Task Scene Strategy Speedup ↑ FLIP ↓ SSIM ↑
Frame Extrapolation Sun Temple Delta_H 1.42× 0.017 0.994
Frame Extrapolation Sun Temple Delta_L 1.72× 0.033 0.984
Super-Resolution Sun Temple Delta_H 1.30× 0.049 0.970
Super-Resolution Sun Temple Delta_L 1.85× 0.118 0.930
Image Synthesis Garden Chair Delta_H 1.05× 0.001 1.000

Ablation Study

Strategy Avg. Frame Skip Rate Avg.

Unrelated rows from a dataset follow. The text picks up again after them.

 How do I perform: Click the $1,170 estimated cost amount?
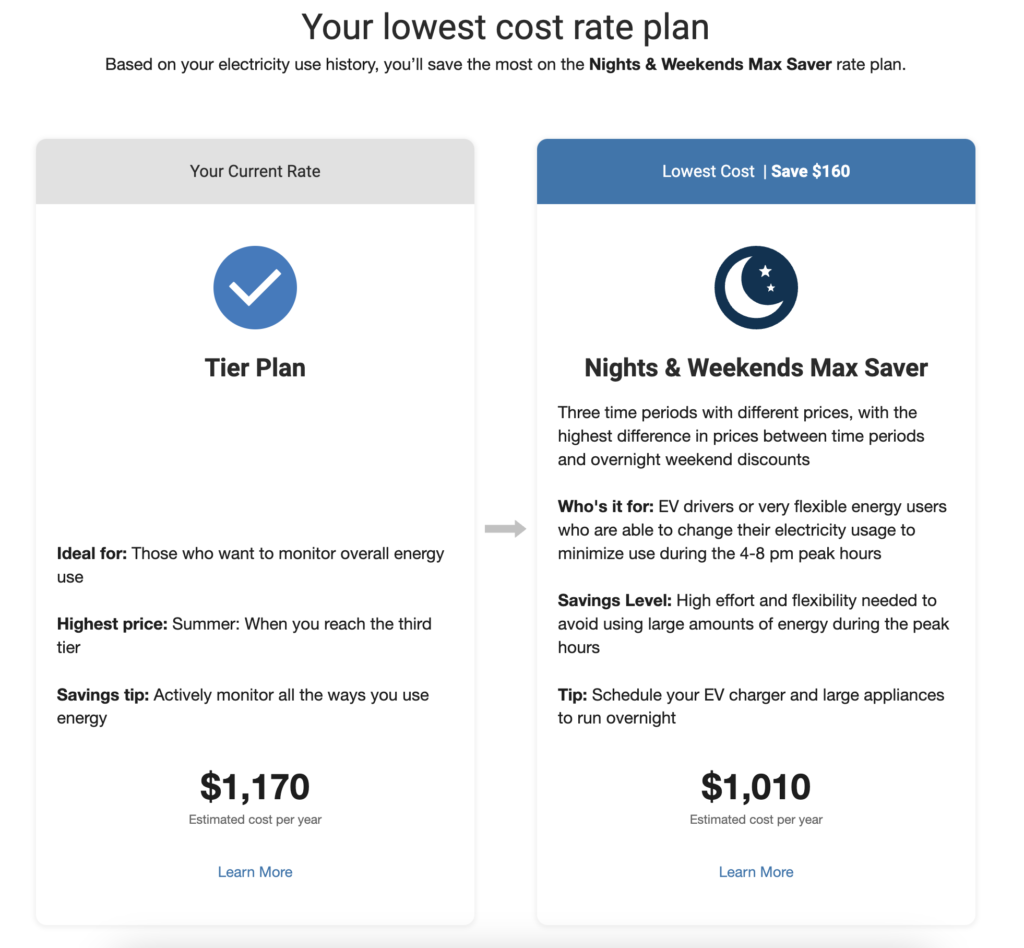click(255, 786)
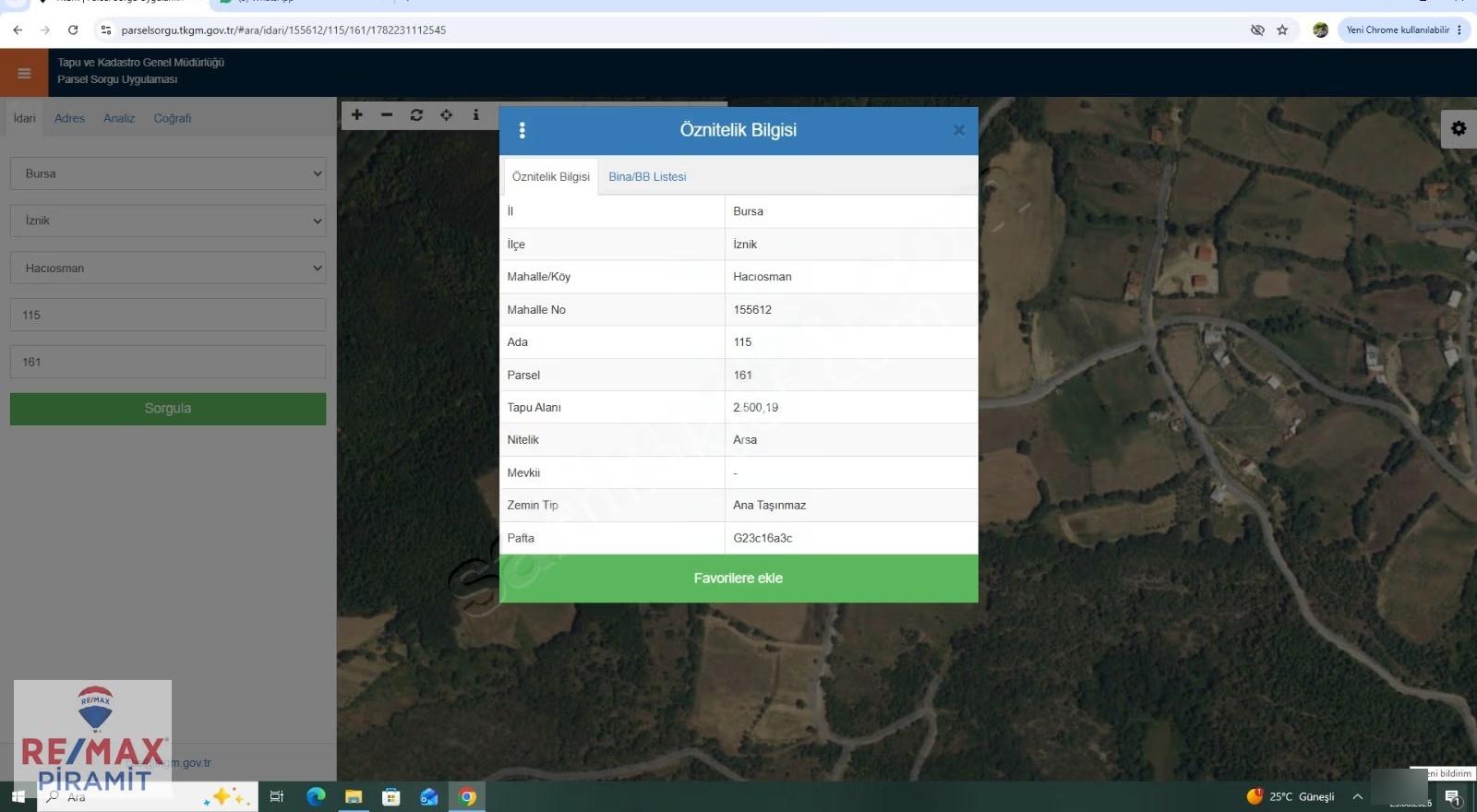1477x812 pixels.
Task: Switch to the Adres search tab
Action: tap(69, 118)
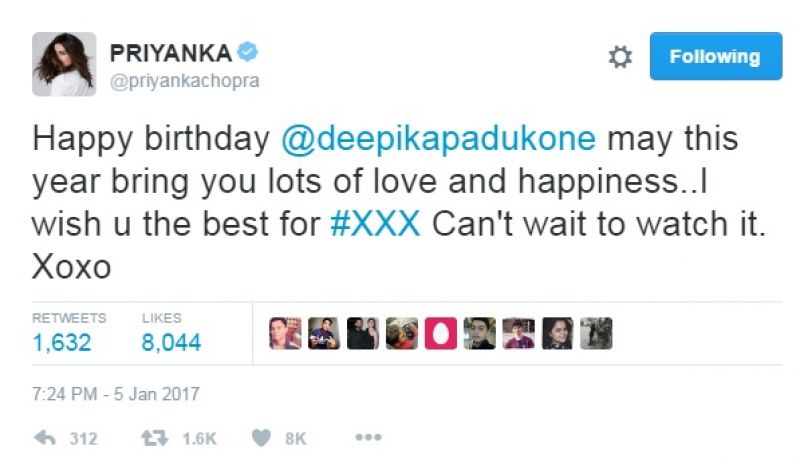Click the first liker avatar thumbnail

coord(285,333)
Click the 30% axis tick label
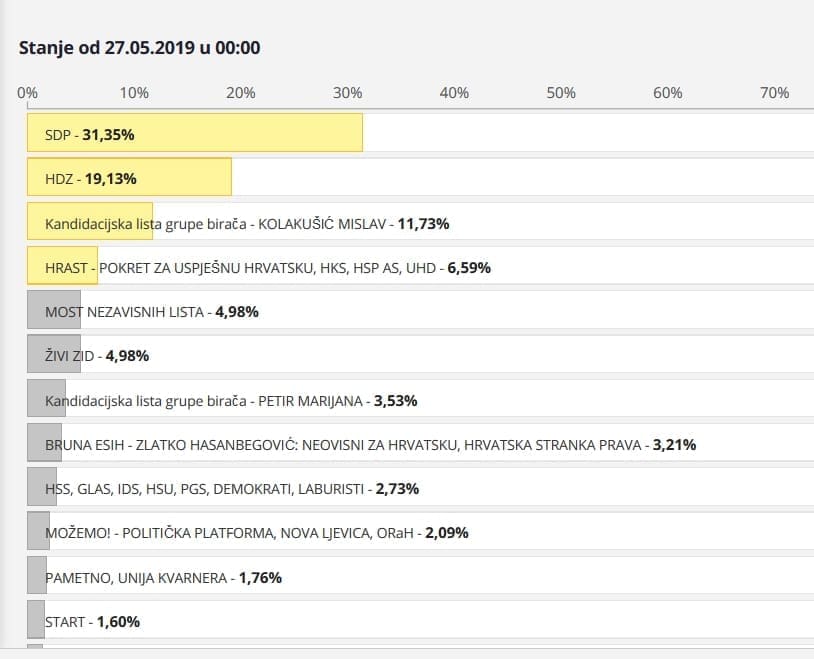The width and height of the screenshot is (814, 659). (347, 93)
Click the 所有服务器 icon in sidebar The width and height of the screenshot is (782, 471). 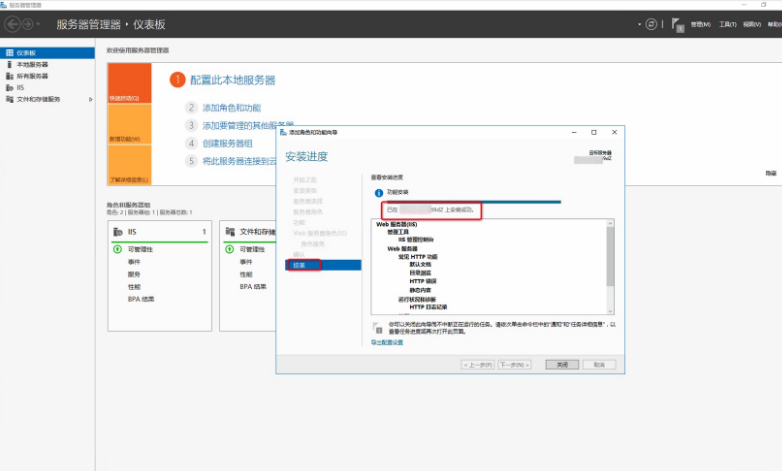(10, 76)
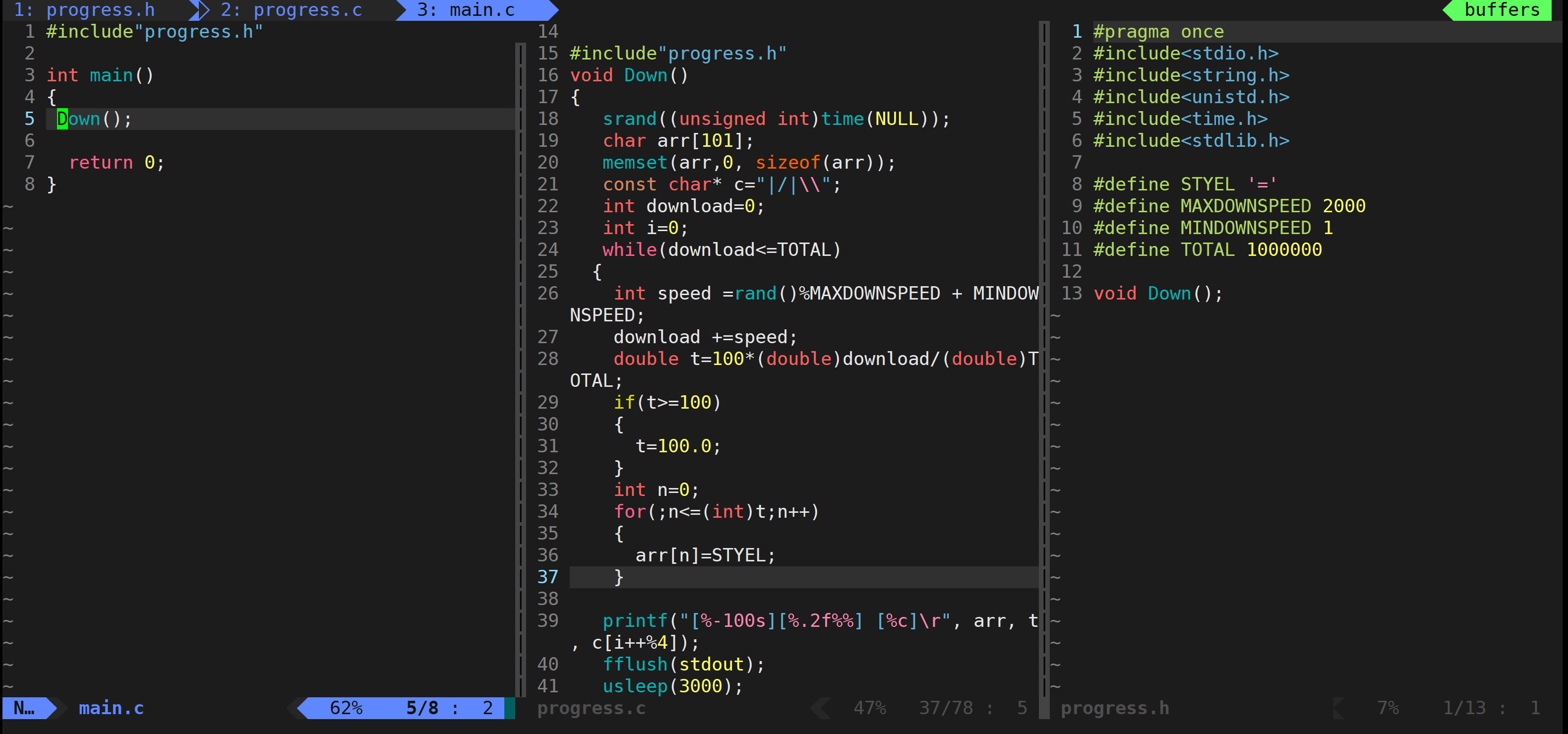Click vertical split separator between main.c and progress.c
Image resolution: width=1568 pixels, height=734 pixels.
click(520, 365)
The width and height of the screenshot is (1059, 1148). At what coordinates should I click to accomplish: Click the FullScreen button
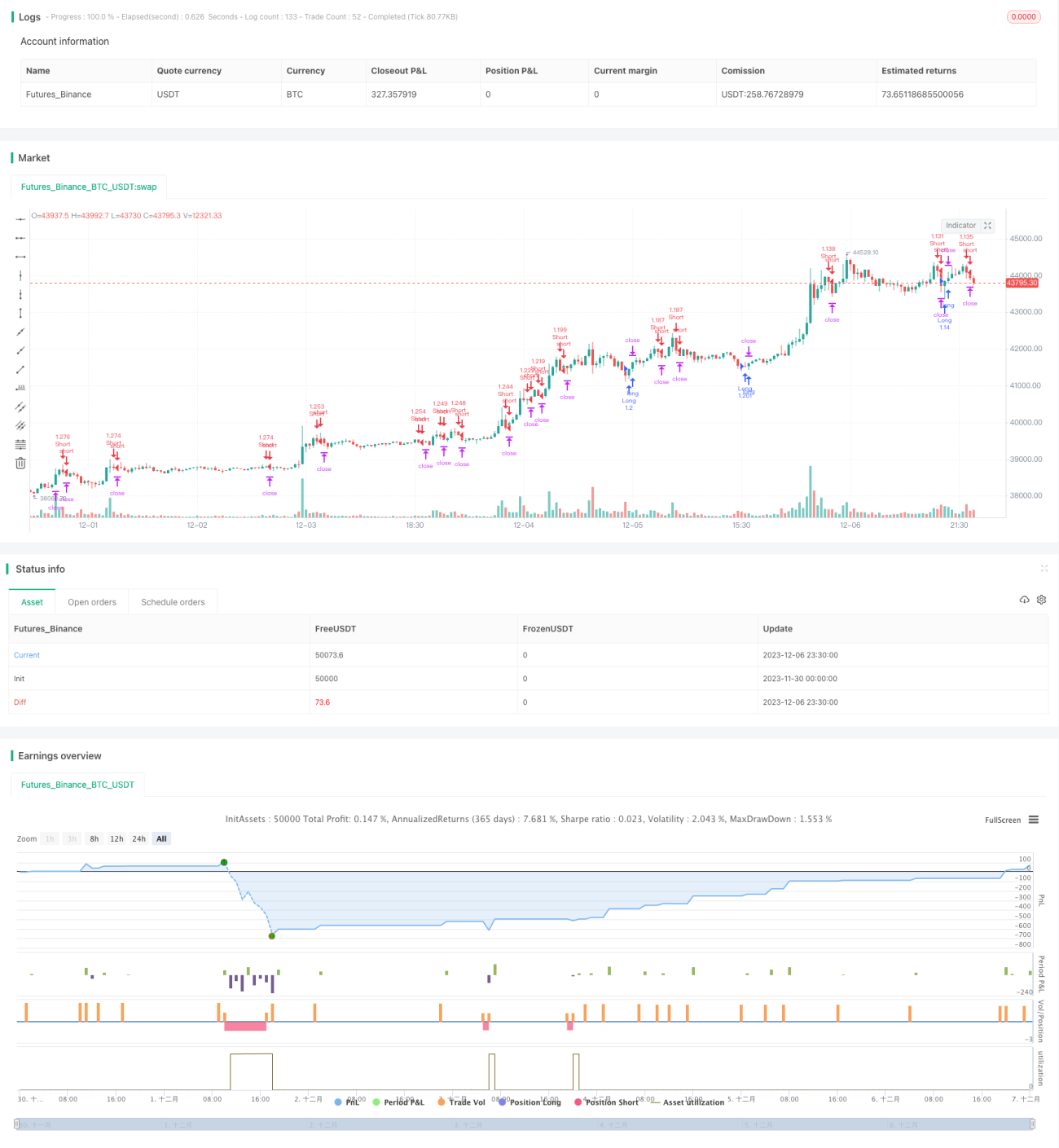[1003, 820]
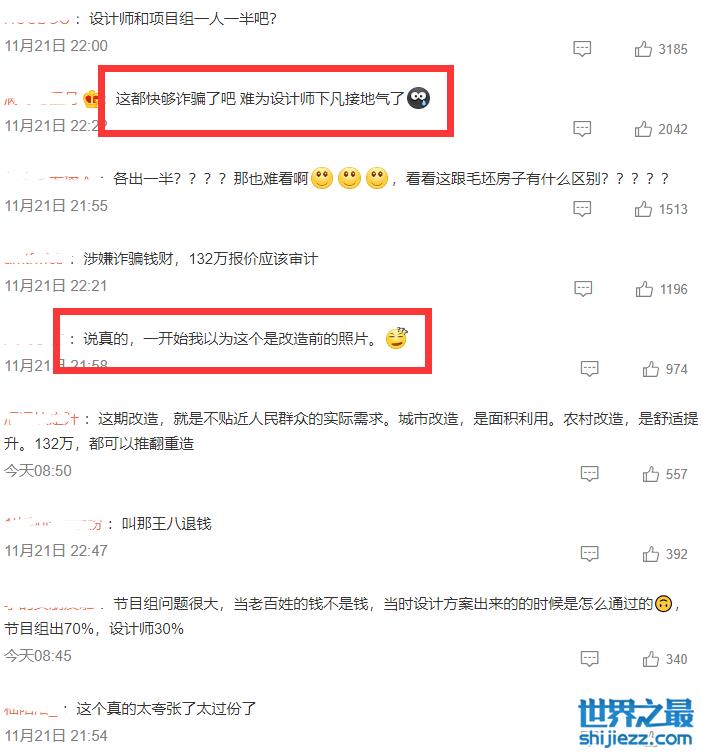Reply to the 改造前的照片 comment
The width and height of the screenshot is (703, 753).
pos(589,369)
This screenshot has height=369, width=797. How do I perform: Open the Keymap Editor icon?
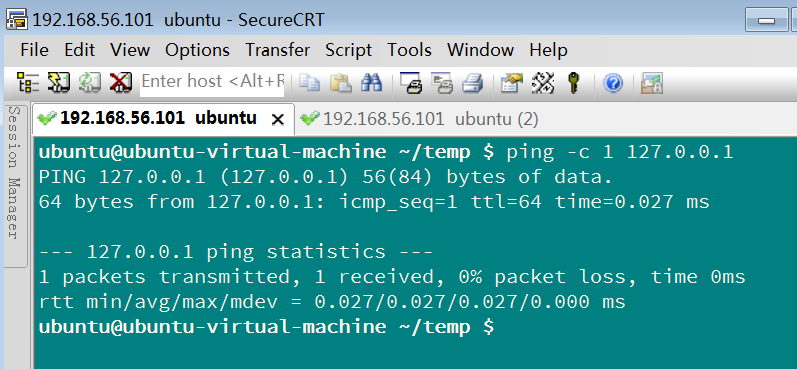pos(542,82)
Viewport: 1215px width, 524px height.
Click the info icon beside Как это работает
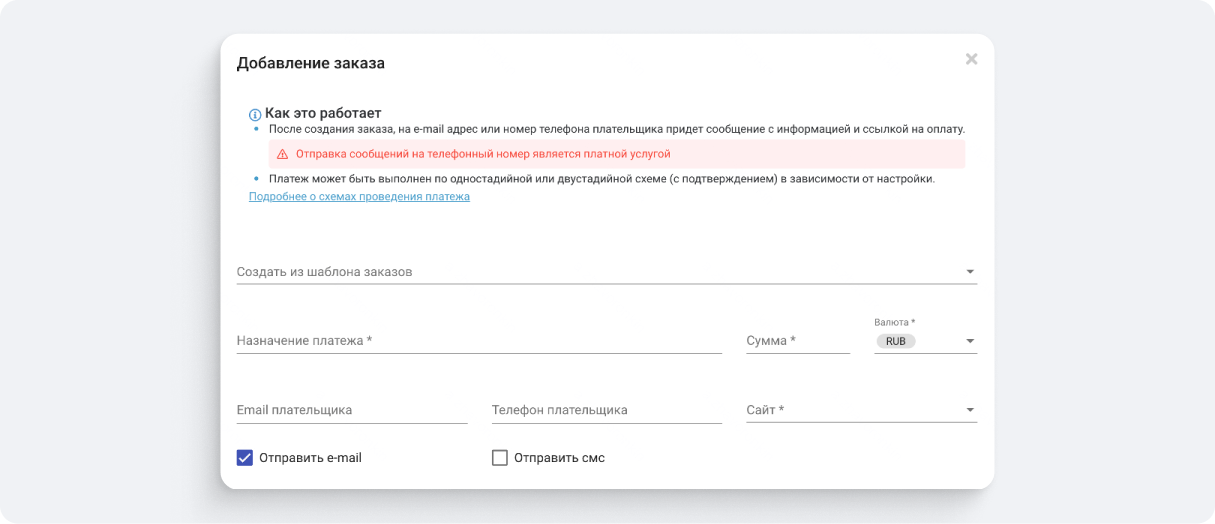255,115
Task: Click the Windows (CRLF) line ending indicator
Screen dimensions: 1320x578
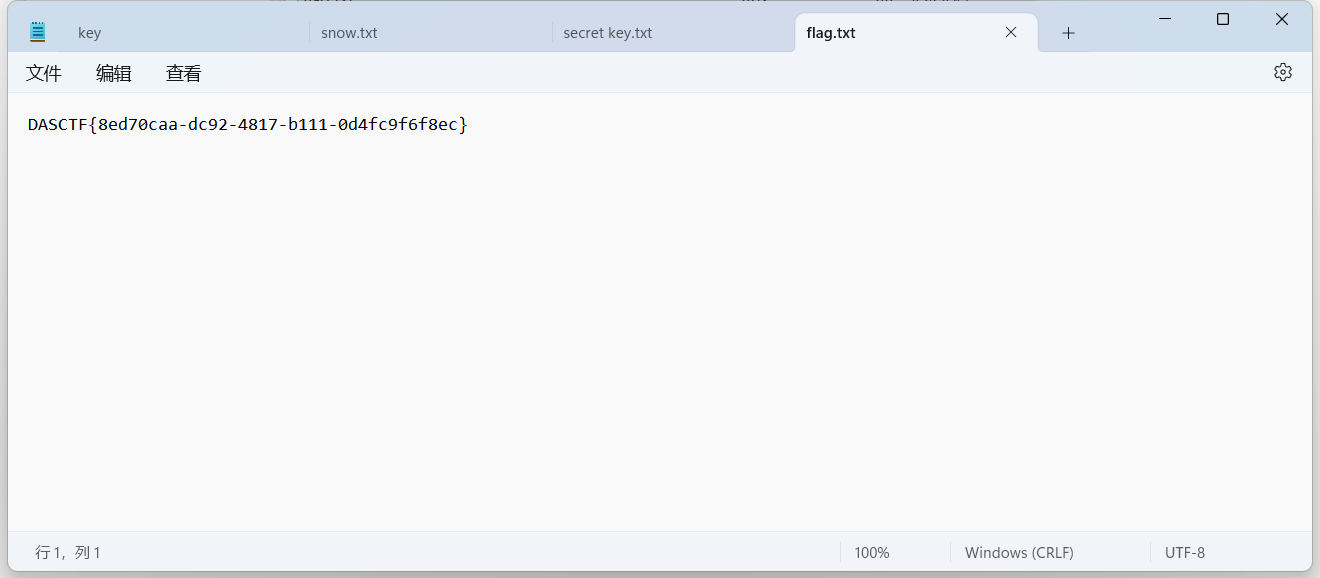Action: tap(1019, 552)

Speedup FLIP Description
Every-2 50% ~1.4× Medium Fixed interval
Every-4 75% ~1.7× High Quality drops drastically during fast motion
Delta_H 30-50% 1.1-1.4× Lowest Adaptive, preserving quality
Delta_L 60-80% 1.5-1.9× Low Adaptive balance

Key Findings

  • FLIP < 0.05 is considered an acceptable quality loss in the rendering domain (reference values range from 0.05 to 0.28).
  • Frame extrapolation tasks benefit the most (as continuous frame transitions are smoothest), followed by super-resolution.
  • Adaptive strategies prevent the drastic image quality drop that fixed strategies experience during fast camera movements.

Highlights & Insights

  • Training-free + Universality: No network retraining is required; it can be applied to any encoder-decoder network possessing skip connections.
  • Extension to U-Net++: For the first time, the caching technology is expanded from U-Net to U-Net++.
  • Reinvesting Saved Computation into Rendering: Saved inference time can be utilized to increase the ray-tracing sample rate, which may overall improve rendering quality.
  • vs DeepCache: DeepCache targets the fixed-step inference of diffusion models, while ReFrame addresses the single-frame output requirement of rendering; adaptive refreshing is the key difference.
  • vs DeltaCNN: DeltaCNN utilizes pixel-level differences to sparsify computations, but existing GPU hardware struggles to accelerate sparse operations; the layer caching in ReFrame is fully compatible with existing hardware.
  • vs DLSS: DLSS natively utilizes U-Net, and ReFrame can serve as a component to further accelerate it.
  • The caching strategy and DeltaCNN can theoretically be combined: cached frames only compute shallow layers, which are then sparsified internally using deltas.

Limitations & Future Work

  • Evaluated on an RTX 2080 Ti; verification of benefits on the latest GPUs (e.g., RTX 4090/5090) is lacking.
  • The thresholds for the adaptive strategy require task-specific tuning, lacking an automated determination method.
  • Only three rendering tasks and five scenes were evaluated, which limits the scope.
  • Handling of rapid scene cuts (e.g., teleportation in games) is not discussed.
  • Challenges regarding cache consistency in multiplayer synchronized rendering are not considered.

Rating

  • Novelty: ⭐⭐⭐ The transfer of DeepCache to rendering is relatively direct; the adaptive strategy is an incremental contribution.
  • Experimental Thoroughness: ⭐⭐⭐ The number of tasks and scenes is relatively small.
  • Writing Quality: ⭐⭐⭐⭐ Clear and systematic, with rich illustrations.
  • Value: ⭐⭐⭐⭐ Holds practical significance for optimizing rendering pipelines.